そんなことを、話していると、いきなり小玉が車を止めた。柿畑で仕事をしている農家に話を聞こうと言う。

伊達市では、見事な柿畑がある。柿畑を見たのは、実は生まれて初めて。お爺さ
んが、柿の収穫をやっていた。マジックハンドのような道具を使って柿の実を切
り落としていく。ぼとん、ぼとんと落ちて行く柿。思っていたより大きな柿だ。大量の柿が切り落とされていく。
「ことしは、だめだ。」おとした柿は、そのまま朽ち果てるのを待つだけだと言う。お爺さんは、悲しそうに笑った。伊達市では、11月から12月があんぽ柿の生産、出荷の最盛期なので、冬場の農閑期に出稼ぎで土木業を行う必要がなく、安定した収入源だという。
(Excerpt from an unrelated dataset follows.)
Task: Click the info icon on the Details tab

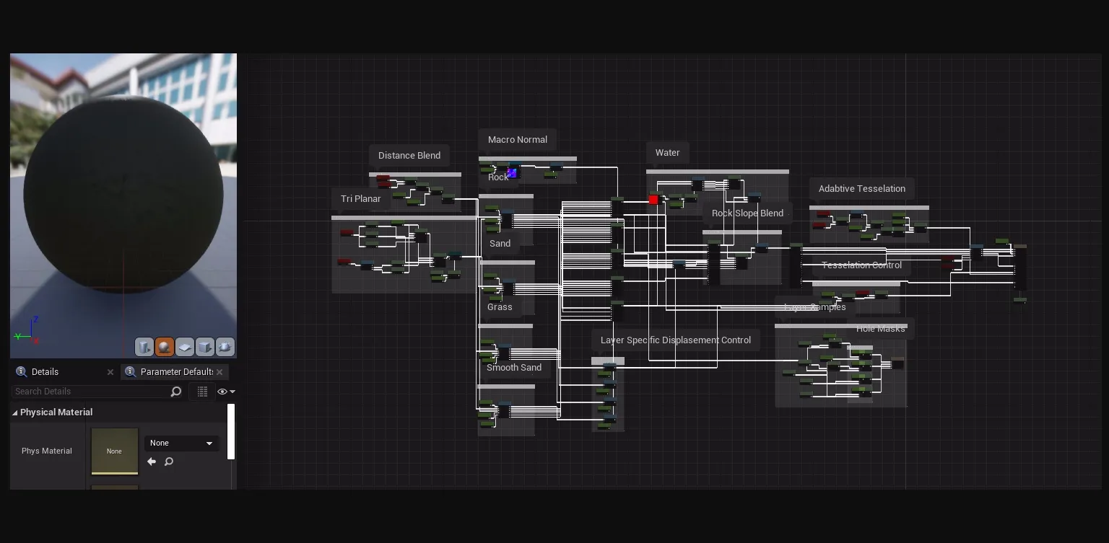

しかし、今年の放射能での損失は、250万円位。お爺さんは、東電に補償を申請したという。
「おいしいよ、たべてみるか」
そういうとお爺さんは、むしゃむしゃと柿をかじった。僕たちが、躊躇していると
「放射能がこわいのかい?」といってけらけらと笑った。

車にもどると、伊達市からとれた米からセシウムが検出されたというニュース。
原発から50kmも離れているのに、伊達の農業がどんどん崩れていく。